Vous connaissez la rengaine depuis le temps : DraQue c’est bien, DraQue c’est bon, mangez-en. Je ne vais pas m’amuser à vous réciter tout le chapelet à chaque épisode, vous connaissez la musique. Et puis vous avez vu la note, non ? Bon, allez, à plus alors.
…
…?
Monsieur Angus ?!
Vous voulez bien poser ce fusil, s’il vous plaît ? Il faut que j’y aille.
…
Un test plus long ? Vous êtes sûr que ça ne vous suffit pas ?
Bon.
D’accord, je reste si vous insistez. De toute façon j’ai plein de trucs à dire, alors hein.
DO IT YOURSELF
Une partie de Dragon Quest IX commence par la création de votre avatar. Il ne sera pas ici question de définir son caractère, les héros de DraQue en étant dépourvus, mais uniquement son apparence physique, façon MMORPG. Ou plus exactement, façon Mii, ces petits avatars pour la Wii. En effet le choix est assez maigre, et le côté trognon des personnages ainsi créés renvoie à l’aspect enfantin des Mii. Bref, vous pourrez donc définir le sexe de votre héros, sa taille, sa coupe de cheveux et leur couleur (avec des variantes toutes japonaises, genre violet, bleu ou vert), son regard et la couleur de ses yeux, et sa couleur de peau. Enfin, vous lui donnerez un nom, et en avant pour l’aventure ! Bref, pour faire plus simple, je me suis créé une donzelle qui répond au nom d’Aikagi, nom que j’utiliserai pour la suite de ce test.
====
- **Tâches à réaliser**
1. Dans le test de Dragon Quest IX, quel nom porte l'héroïne créée pour la suite du test ?
2. Poursuivez le test de Dragon Quest IX à partir de sa dernière phrase.

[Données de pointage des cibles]
====
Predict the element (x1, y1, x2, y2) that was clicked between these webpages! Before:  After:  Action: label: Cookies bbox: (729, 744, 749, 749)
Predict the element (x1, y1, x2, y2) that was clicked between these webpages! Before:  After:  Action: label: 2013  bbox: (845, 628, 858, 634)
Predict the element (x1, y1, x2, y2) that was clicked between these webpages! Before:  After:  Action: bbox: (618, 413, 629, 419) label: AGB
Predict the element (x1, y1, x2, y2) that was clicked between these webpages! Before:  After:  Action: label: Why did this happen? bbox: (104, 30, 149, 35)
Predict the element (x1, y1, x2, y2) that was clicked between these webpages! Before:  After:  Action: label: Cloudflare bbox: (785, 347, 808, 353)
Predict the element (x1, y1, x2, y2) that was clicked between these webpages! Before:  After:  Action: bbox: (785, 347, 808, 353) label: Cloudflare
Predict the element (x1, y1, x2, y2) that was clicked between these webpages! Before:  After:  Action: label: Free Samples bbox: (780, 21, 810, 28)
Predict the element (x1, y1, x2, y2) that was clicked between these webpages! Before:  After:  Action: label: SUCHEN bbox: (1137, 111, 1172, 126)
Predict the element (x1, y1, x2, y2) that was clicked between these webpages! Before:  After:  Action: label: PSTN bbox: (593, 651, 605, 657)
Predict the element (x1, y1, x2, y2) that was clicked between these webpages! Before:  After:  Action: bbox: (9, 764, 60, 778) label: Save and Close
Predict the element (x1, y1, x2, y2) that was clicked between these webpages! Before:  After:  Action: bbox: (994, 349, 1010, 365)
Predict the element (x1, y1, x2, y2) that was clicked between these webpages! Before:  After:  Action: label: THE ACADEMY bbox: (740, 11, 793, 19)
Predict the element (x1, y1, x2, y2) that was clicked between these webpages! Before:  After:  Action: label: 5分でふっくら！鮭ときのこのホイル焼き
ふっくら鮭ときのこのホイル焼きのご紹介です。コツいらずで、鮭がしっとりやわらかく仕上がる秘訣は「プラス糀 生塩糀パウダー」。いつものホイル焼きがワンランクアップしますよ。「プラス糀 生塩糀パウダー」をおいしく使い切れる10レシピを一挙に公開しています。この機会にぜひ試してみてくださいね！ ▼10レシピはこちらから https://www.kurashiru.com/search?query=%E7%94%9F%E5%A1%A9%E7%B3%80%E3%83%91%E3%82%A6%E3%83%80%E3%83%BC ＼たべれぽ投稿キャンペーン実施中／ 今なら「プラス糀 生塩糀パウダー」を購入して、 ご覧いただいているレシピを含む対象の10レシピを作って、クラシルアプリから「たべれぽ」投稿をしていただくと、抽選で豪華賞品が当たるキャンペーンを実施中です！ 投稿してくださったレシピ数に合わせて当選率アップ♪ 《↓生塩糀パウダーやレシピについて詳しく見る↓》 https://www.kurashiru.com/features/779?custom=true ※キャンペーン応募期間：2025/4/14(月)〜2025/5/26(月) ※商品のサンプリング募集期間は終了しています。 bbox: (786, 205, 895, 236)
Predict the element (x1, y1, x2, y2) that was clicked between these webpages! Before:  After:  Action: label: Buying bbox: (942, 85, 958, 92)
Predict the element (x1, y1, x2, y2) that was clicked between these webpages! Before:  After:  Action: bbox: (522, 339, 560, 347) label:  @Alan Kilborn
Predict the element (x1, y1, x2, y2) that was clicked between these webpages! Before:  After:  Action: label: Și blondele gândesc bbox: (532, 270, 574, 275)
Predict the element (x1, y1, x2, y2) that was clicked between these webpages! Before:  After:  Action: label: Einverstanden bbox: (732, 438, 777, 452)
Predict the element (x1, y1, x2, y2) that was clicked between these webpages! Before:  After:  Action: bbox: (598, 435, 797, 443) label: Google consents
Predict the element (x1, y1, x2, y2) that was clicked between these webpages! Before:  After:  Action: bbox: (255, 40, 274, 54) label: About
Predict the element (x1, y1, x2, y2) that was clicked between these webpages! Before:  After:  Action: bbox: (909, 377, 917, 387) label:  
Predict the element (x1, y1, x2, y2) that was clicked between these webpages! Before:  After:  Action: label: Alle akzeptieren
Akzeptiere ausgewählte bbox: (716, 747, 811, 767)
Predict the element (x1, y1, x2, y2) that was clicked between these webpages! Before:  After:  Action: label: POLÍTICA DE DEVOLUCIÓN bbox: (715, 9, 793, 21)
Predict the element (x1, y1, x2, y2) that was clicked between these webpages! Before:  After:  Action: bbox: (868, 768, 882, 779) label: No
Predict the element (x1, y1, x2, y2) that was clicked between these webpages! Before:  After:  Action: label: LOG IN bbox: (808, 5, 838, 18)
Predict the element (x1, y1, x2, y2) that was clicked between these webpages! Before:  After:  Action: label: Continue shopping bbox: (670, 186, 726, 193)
====
- **Réponses**
1. Aikagi.

2.
QUIS CUSTODIET IPSOS CUSTODES ? (comme dit ma concierge)
En vérité, votre personnage n’est pas humain. Rassurez-vous, les gars de chez Square/Enix ne sont pas allés jusqu’à vous faire incarner un troll ou un pot de chambre tueur, mais plutôt un ange. Ou, pour utiliser le terme exact, un Célestrien (enfin c’est « Celestrian » dans ma version américaine, mais c’est peut-être traduit autrement en français). Ces anges-gardiens veillent sur l’humanité en toute discrétion, et recueillent leur Bénévolessence, une forme d’énergie représentant leur gratitude envers leurs protecteurs. La Bénévolessence sert en contrepartie à nourrir Yggdrasil, l’arbre-monde qui, s’il donne des fruits, promet d’ouvrir les portes du Royaume du Tout-Puissant.
Mais avant de bourgeonner, il a besoin de Bénévolessence, et c’est donc avec ferveur qu’Aikaigi et ses pairs sustentent l’arbre. Jusqu’au jour tragique (il en faut un dans tout RPG, sinon il n’y aurait pas de jeu) où une lumière violacée frappe la demeure des Célestriens, envoyant bouler Aikagi au royaume des mortels. Elle se réveille dans le village qu’elle protégeait jusque-là… Petit problème : elle est désormais visible aux yeux des humains et a perdu ses ailes et son auréole, ainsi que tout moyen de communiquer avec les autres Célestriens.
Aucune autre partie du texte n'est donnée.